Dr. Bruce Lucero, a pro-choice advocate who performed more than 45,000 abortions, lobbied alongside Foster in support of the bill when CCPA was first introduced. “[I]n most cases,” he wrote to the New York Times in 1998, “a parent’s input is the best guarantee that a teen-ager will make a decision that is correct for her…. And it helps guarantee that if a teen-ager chooses an abortion, she will receive appropriate medical care.” Teenagers seeking abortions out of state, Lucero noted, often delay until the procedure is more expensive and riskier, and they are less likely to return to clinics for follow-up care or tell their parents they are suffering complications.

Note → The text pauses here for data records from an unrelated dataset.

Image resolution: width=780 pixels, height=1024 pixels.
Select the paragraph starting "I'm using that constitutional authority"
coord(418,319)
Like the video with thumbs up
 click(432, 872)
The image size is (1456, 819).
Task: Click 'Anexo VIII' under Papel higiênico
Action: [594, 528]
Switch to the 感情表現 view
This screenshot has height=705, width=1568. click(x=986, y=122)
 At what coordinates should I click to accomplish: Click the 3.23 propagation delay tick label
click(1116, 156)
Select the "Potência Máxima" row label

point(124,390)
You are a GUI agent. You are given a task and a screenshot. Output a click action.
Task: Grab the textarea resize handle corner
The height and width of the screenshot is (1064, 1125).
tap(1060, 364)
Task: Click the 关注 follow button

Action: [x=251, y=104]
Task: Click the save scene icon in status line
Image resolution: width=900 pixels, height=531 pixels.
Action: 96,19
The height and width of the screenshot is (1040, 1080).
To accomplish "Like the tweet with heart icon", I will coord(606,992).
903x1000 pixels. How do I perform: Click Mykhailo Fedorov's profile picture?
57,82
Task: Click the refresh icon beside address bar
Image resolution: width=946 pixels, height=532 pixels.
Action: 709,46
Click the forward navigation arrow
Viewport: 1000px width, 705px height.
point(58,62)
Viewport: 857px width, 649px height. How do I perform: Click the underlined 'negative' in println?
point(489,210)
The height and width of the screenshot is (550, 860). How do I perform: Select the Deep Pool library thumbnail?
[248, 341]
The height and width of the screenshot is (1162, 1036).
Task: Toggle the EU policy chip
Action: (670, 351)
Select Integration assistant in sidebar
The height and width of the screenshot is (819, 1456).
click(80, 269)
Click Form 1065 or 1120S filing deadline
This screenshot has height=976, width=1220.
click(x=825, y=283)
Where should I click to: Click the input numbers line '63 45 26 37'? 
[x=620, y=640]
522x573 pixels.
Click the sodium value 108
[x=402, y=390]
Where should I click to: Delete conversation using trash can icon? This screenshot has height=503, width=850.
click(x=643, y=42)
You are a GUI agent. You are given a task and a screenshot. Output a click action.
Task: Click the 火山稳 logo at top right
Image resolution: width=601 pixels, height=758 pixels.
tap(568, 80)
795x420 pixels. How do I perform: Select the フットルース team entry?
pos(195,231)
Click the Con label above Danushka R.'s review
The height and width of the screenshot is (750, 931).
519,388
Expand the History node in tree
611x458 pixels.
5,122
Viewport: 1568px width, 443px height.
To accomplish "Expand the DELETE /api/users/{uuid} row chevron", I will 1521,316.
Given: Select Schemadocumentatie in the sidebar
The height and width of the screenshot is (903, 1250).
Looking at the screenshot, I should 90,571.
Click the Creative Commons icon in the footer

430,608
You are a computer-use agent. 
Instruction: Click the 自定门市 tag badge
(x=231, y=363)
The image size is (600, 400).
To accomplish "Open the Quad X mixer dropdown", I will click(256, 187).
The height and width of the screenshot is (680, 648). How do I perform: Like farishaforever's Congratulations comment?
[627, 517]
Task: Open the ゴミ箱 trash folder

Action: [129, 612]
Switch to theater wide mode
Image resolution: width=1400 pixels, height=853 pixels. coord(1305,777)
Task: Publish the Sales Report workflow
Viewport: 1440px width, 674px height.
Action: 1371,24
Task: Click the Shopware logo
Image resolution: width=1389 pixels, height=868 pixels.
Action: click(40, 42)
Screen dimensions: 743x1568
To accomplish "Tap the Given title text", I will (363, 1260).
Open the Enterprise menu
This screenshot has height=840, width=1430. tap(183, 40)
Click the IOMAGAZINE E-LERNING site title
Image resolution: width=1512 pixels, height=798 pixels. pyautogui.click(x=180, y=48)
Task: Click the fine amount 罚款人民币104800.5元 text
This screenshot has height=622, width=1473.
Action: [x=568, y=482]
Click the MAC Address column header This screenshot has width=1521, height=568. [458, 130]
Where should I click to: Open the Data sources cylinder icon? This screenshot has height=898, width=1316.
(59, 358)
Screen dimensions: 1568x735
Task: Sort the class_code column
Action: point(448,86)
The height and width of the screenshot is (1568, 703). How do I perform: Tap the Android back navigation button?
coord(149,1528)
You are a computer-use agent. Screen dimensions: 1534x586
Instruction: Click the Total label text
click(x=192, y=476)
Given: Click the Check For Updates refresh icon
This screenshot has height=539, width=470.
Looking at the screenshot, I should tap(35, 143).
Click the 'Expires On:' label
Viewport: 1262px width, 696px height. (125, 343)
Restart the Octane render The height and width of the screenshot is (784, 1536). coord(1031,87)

“The best interest of girls and the rights of parents are not at odds here,” Foster said. “That’s why the majority of Americans favor laws supporting parental notification, and laws prohibiting the transportation of minors across state lines by those who wish to usurp the law. The health and safety of girls across the land is at stake here,” she added. “We need the Senate to pass the Child Custody Protection Act.”

The “best interest of girls and the rights of parents” were a preeminent theme at a Susan B. Anthony List press conference on Capitol Hill earlier this month — the first all-pro-life House women’s press conference ever, according to participants. Also at the presser was Marcia Carroll, a Pennsylvania mom whose daughter was taken to another state by her boyfriend’s family for an abortion that she and her family would come to regret.

A Women’s Law Project guide to teen abortions instructs girls which states are best for underage, parent-free abortions.

Going to another state

New Jersey, New York, and Washington, D.C., permit young women to consent on their own to an abortion without requiring parents to be notified. Maryland, Deleware, and West Virginia allow doctors to perform abortions without notifying a young woman’s parent or guardian if the doctor finds that the young woman is mature, that it would not be in the young woman’s best interests to involve her parent or guardian, or that other specific circumstances apply. Ohio law, like Pennsylvania’s, requires the written consent of a parent or guardian or a determination by a judge that the young woman is mature and well-enough informed to make the abortion decision or that the abortion is in the young woman’s best interest…. 

Reasonable people who disagree on some of the basic issues of abortion can look at the Child Custody Protection Act and agree on it. Unfortunately, for some it is always about abortion — protecting it, instead of protecting teenage children and their parents’ rights to parent them.

 — Kathryn Jean Lopez is the editor of National Review Online.